Anche questo appuntamento internazionale, devo dire, ha soddisfatto totalmente le mie aspettative. La discussione a Londra ha riguardato per lo più advertising tradizionale VS nuove forme di advertising, si è discusso di nuovi modelli di business, di nuovi approcci nei confronti dei clienti, di nuove forme di creatività, di nuovi canali media……
Di seguito i concetti fondamentali estrapolati dai mie appunti:
..sulla predominanza dei media digitali rispetto a quelli tradizionali sono stati evidenziati 4 temi evolutivi che stanno provocando un cambiamento culturale radicale:
- blurred boundaries=convergent devices+convergent content
- consumer created content=personal publishers
- push to pull=new distributed editors
- immersive entertainment=new worlds of interaction
…sulle nuove forme di creatività:
- opportunity+creativity=anything is possible
- create brand movements trough creativity
- create total consumer engagement trough creativity
- align with a powerful idea to define a culture
- create actions/communities
- use mass communication to amplify ideas
- activate word of mouth with PR and content placement
….sui nuovi modelli di business delle agenzie di pubblicità emergenti (contrapposte ai “dinosaurs” ovvero quelle tradizionali):
- mantain a light structure
- massive use of free lances in the creative process
….su come approcciare il cliente con idee innovative, sperimentali, spesso dall’esito incerto:
- while presenting creative ideas to clients try to educate them!
- INVOLVE! ENGAGE! clients in the ideas creation process
Cito inoltre quanto ha detto Neil Christie, managing director di Wieden+Kennedy london (quelli di “Grrr”, l’ultimo spot Honda per intenderci) a proposito del ruolo dei centri media e dei media planning tradizionali:
” Spesso W+K si trova in difficoltà quando deve discutere e definire con i centri media la copertura degli spot.
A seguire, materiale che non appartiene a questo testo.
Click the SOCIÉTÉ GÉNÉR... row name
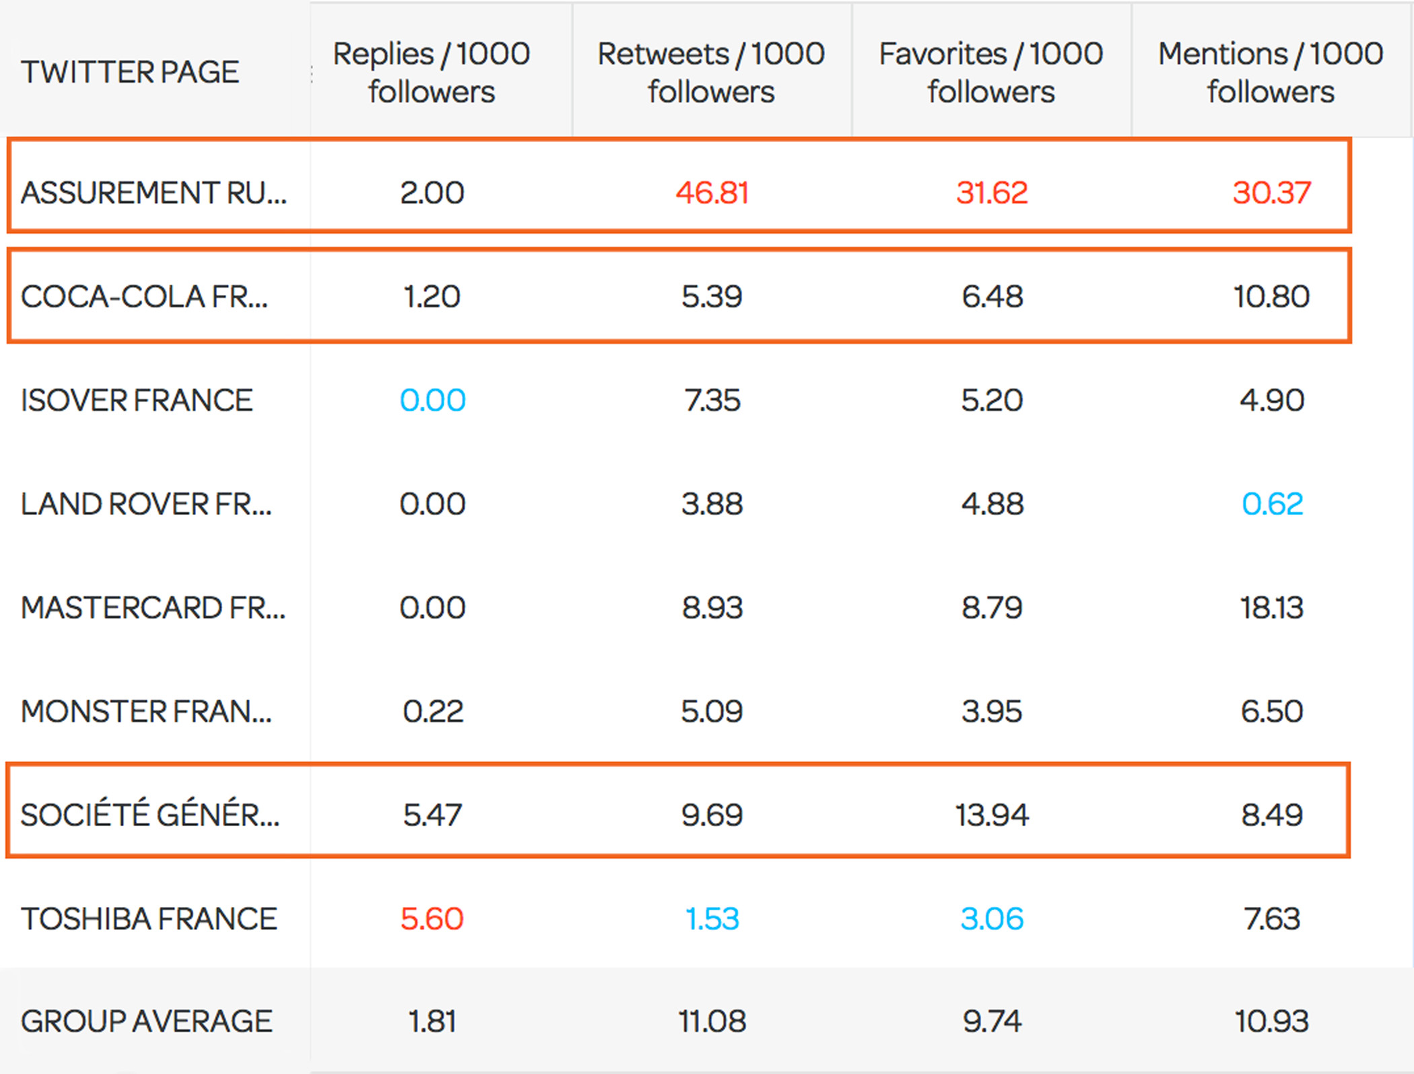1414x1074 pixels. 149,815
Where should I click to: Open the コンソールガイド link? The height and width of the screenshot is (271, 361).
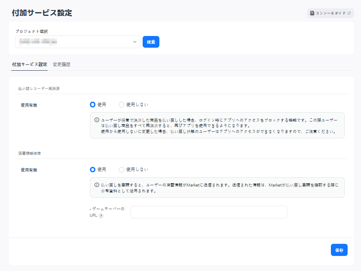click(x=330, y=13)
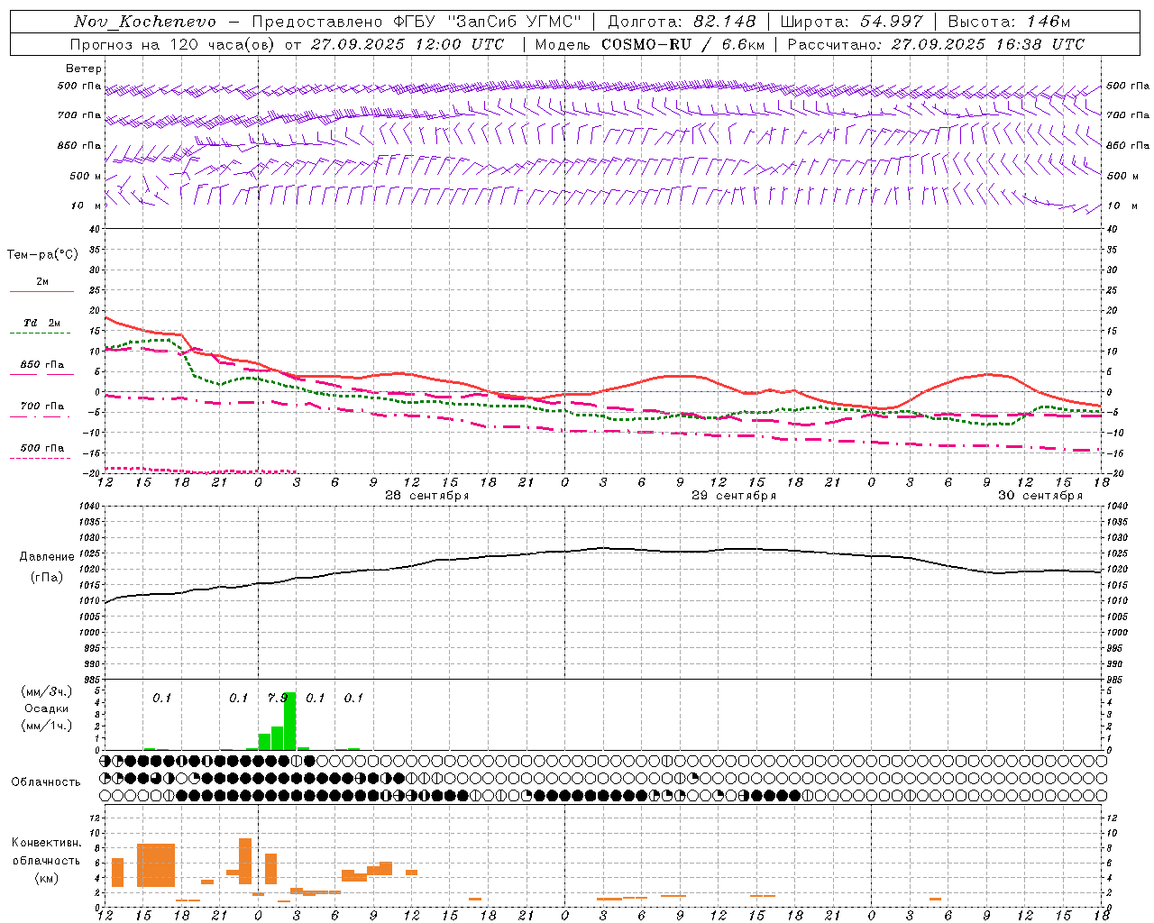Click the latitude value 54.997

click(x=891, y=22)
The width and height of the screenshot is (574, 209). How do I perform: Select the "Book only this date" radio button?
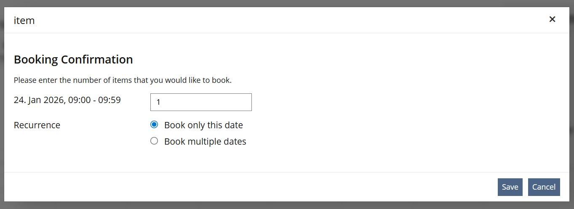154,124
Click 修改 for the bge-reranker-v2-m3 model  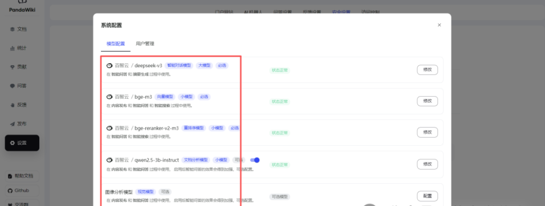(427, 132)
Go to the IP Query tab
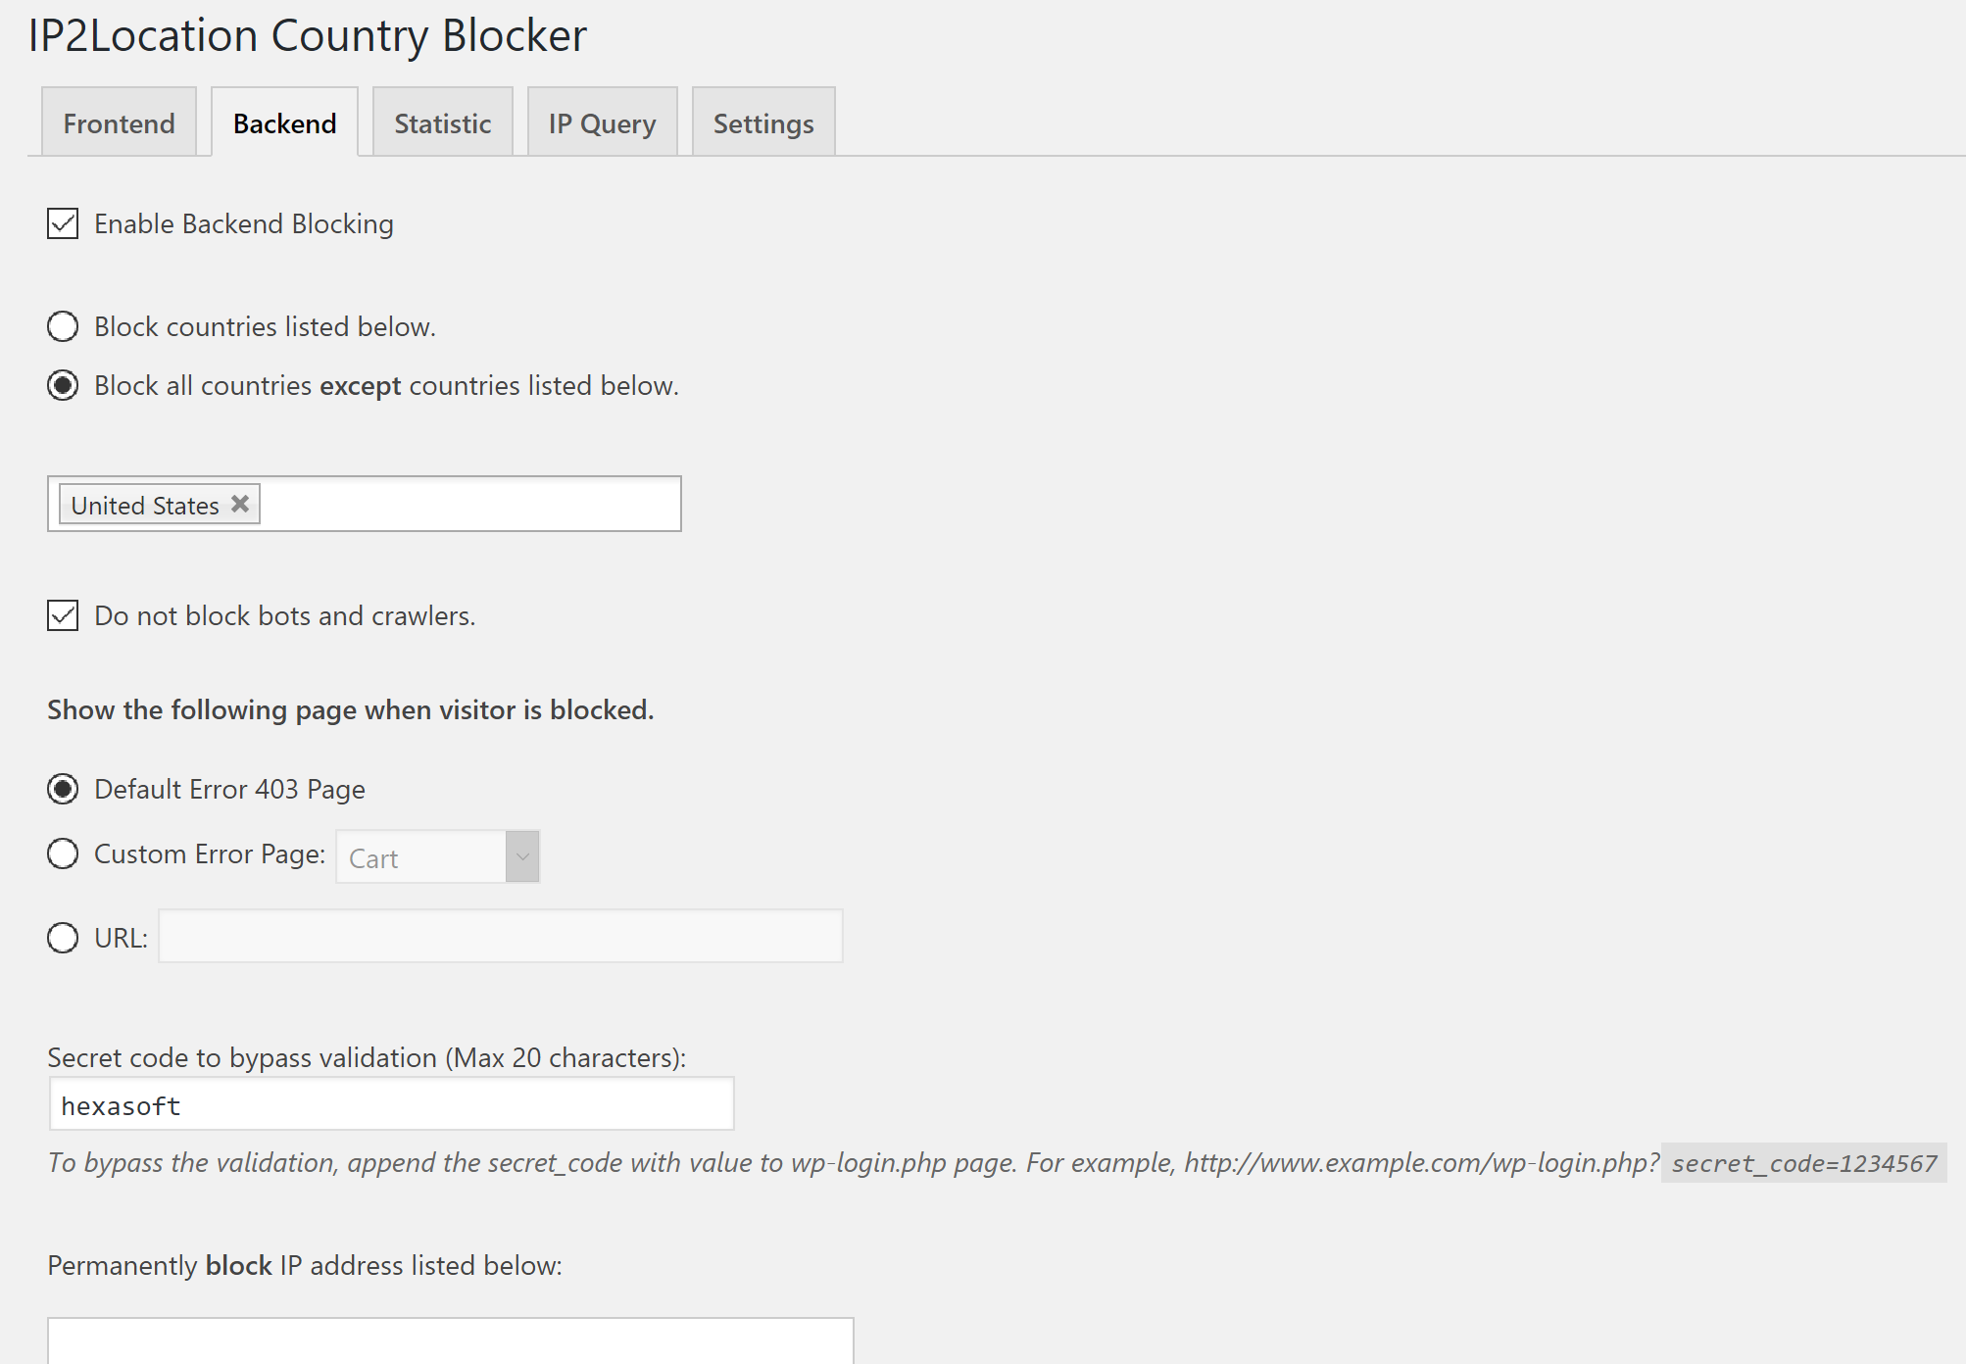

Risulta difficile per noi convincerli che non ci interessa parlare di “copertura” e “acquisto” di questo o quel media, se lo spot “spacca” il pubblico se lo ricorda dopo la prima uscita…..e quindi poi sa dove andare a “trovarlo”….“
….si riferisce per caso all’internet e considera forse blog e podcast come veri e propri canali?? A voi la risposta!